# WHAT IS NEEDED:
Find all the lines in the entries below that hold the word "agent" and copy them.

[Collected data]
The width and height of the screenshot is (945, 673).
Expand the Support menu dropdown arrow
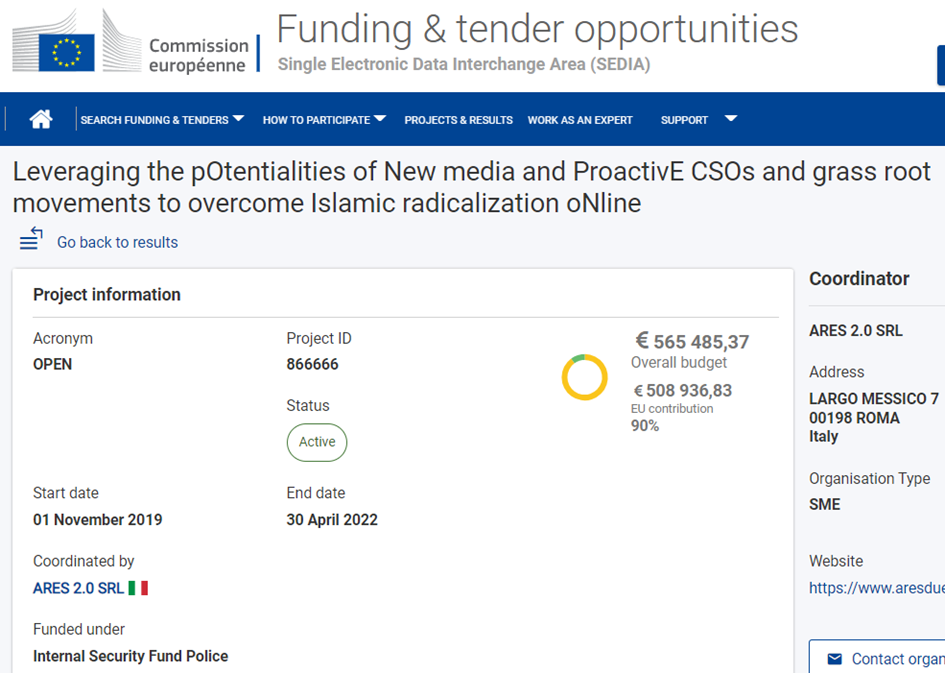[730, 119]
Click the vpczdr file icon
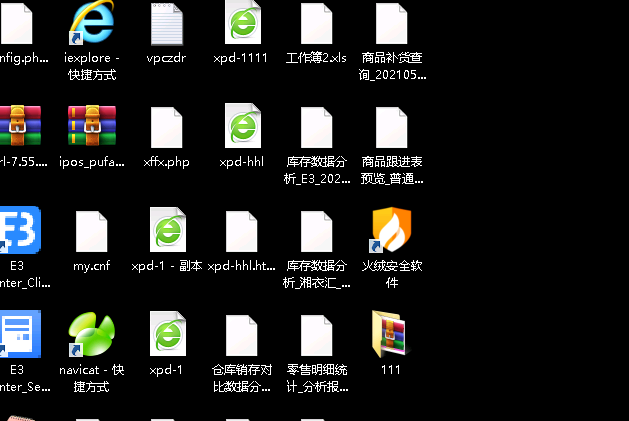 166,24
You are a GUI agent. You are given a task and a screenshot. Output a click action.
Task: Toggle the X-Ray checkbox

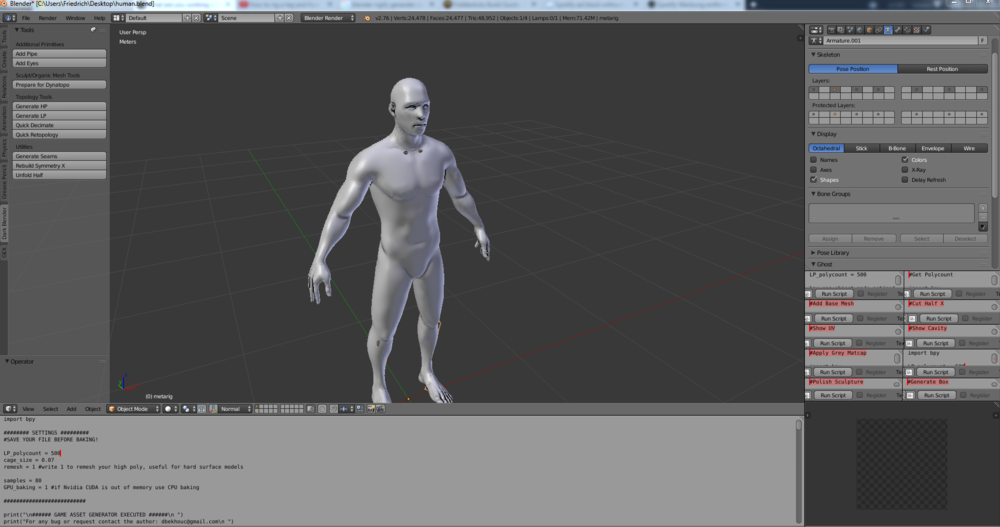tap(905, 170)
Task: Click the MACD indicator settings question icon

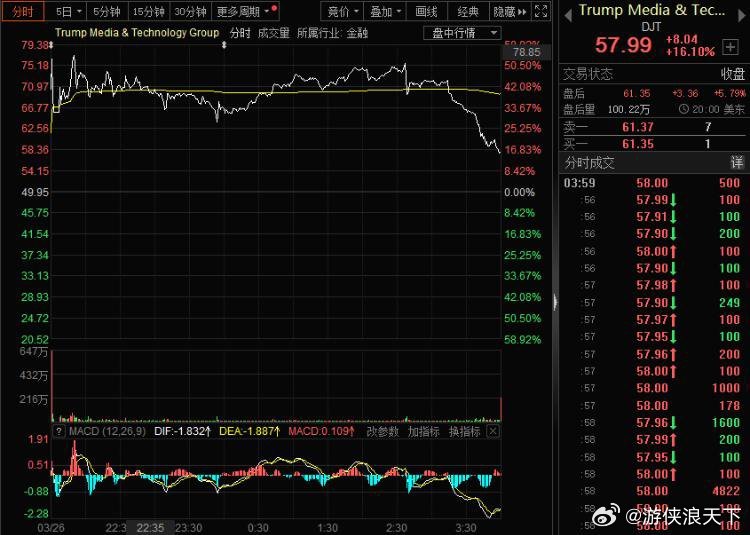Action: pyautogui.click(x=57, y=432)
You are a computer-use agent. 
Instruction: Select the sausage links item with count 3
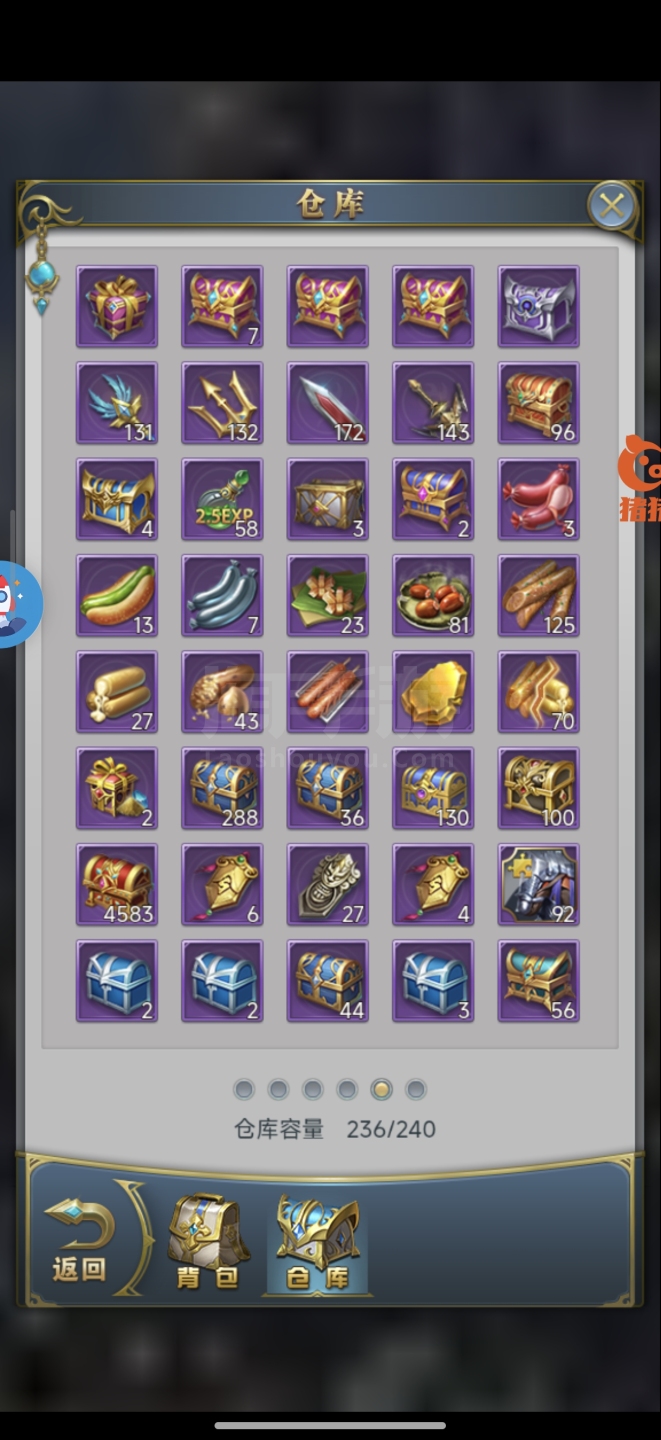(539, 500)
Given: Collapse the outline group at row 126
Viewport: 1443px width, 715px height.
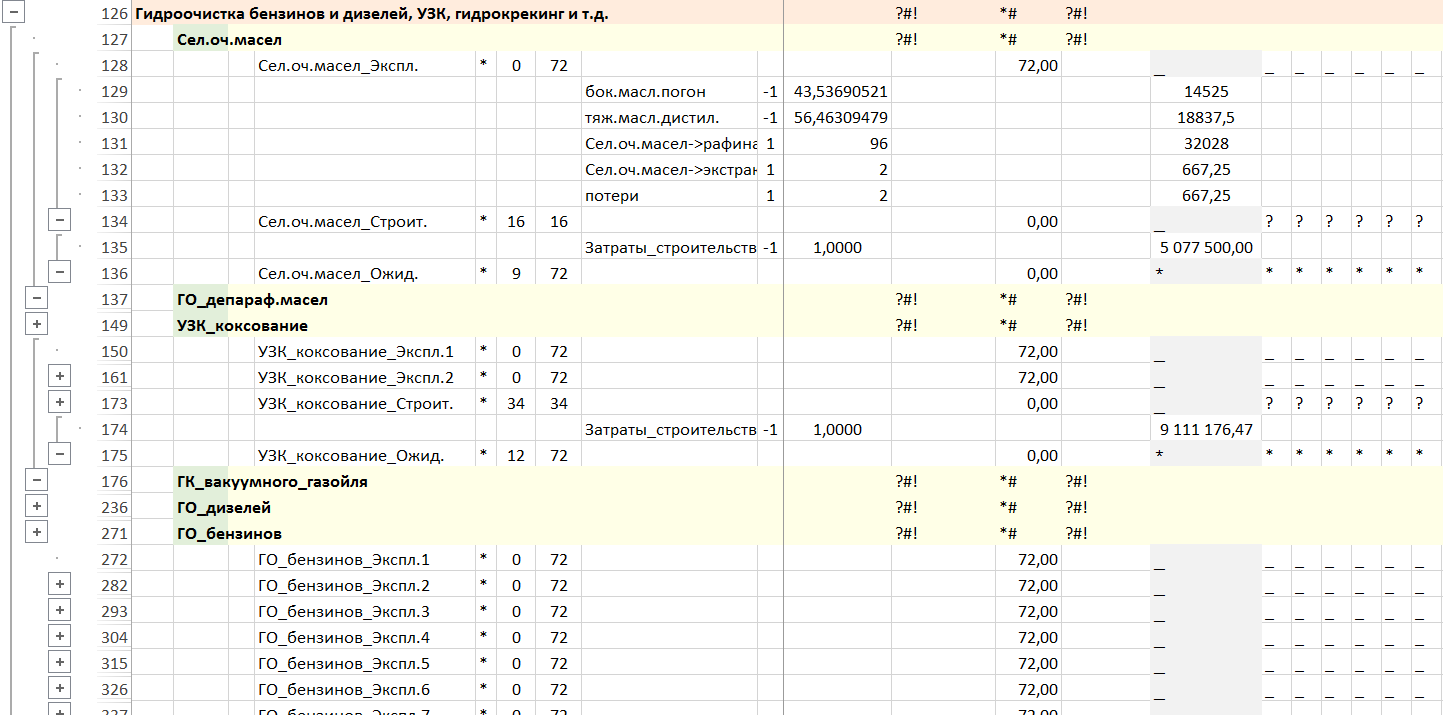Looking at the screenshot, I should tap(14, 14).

---

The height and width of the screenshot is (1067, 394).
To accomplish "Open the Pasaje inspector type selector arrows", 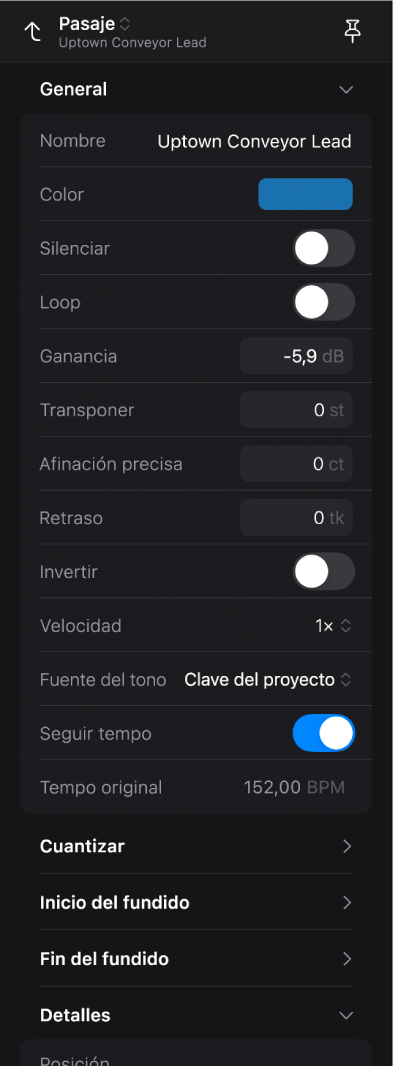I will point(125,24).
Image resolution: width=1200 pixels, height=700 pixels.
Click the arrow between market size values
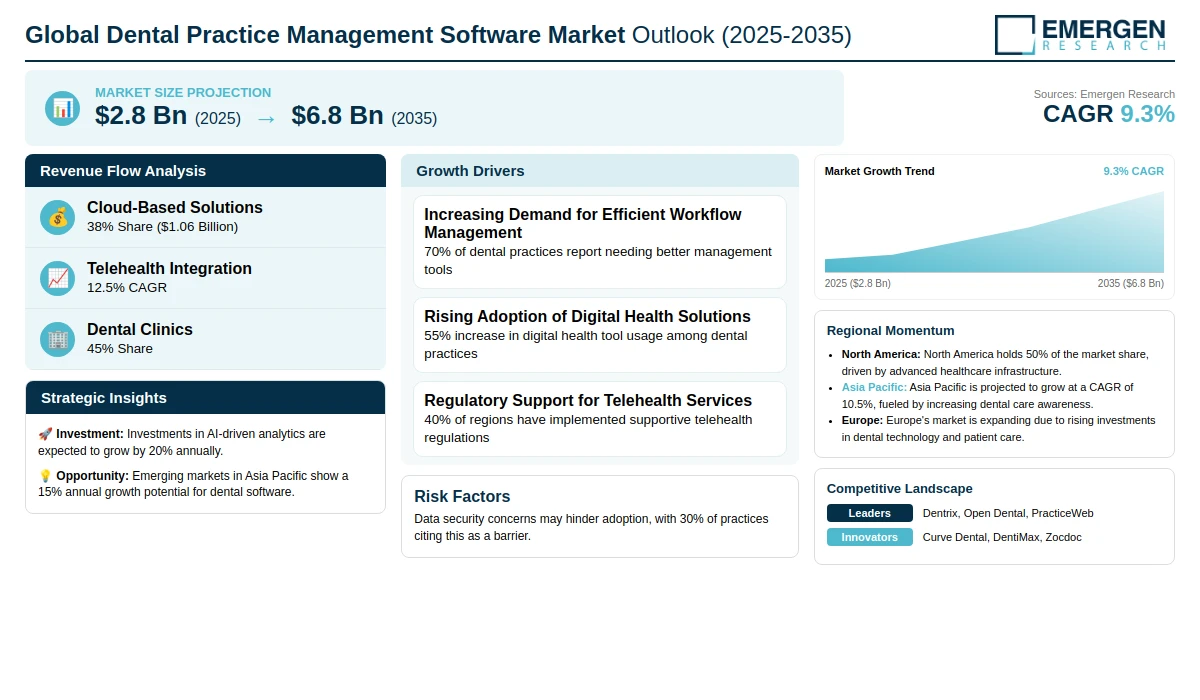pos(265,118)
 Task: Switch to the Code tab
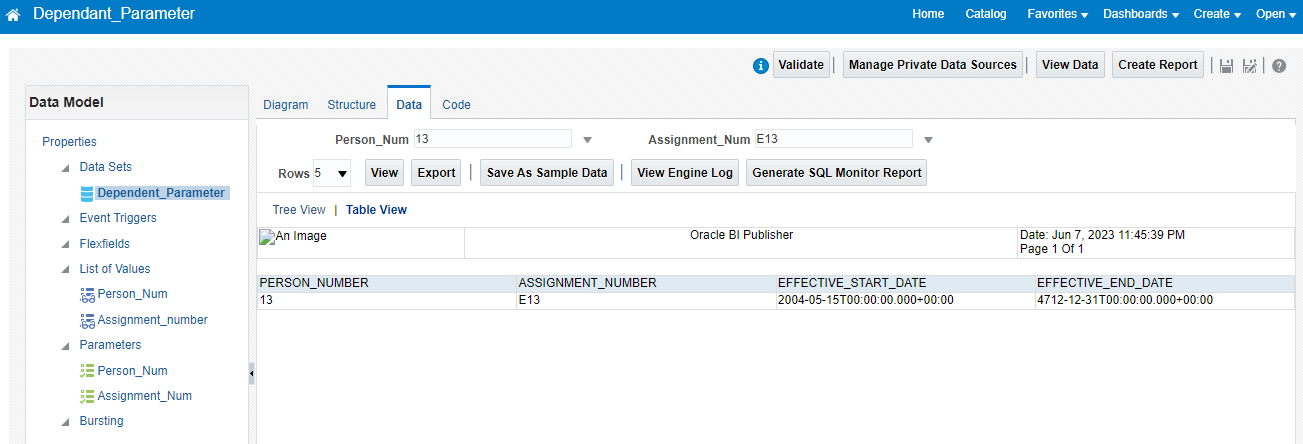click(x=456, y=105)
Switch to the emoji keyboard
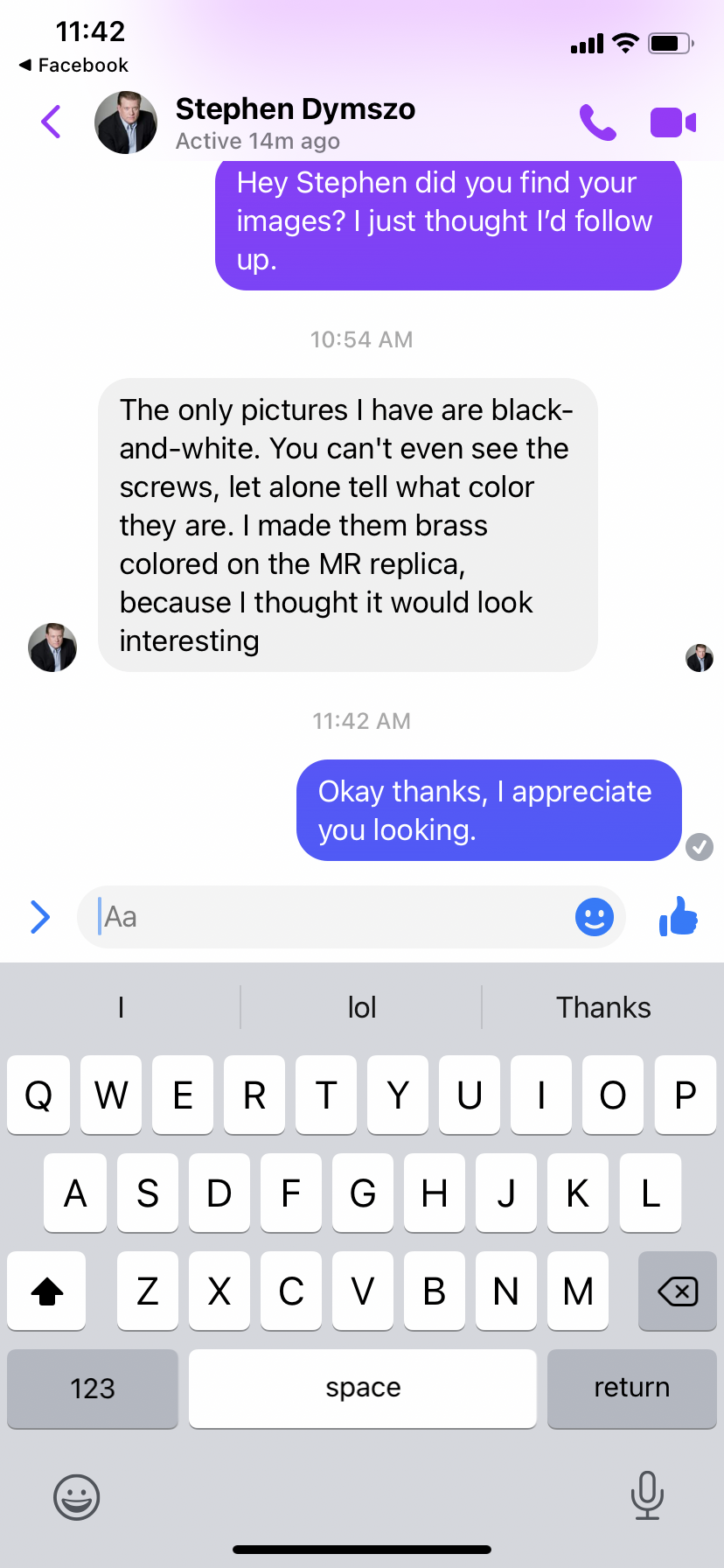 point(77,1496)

# RESPONSE AREA:
You are a GUI agent. You are given a task and a screenshot. Output a click action.
You are a computer-use agent. 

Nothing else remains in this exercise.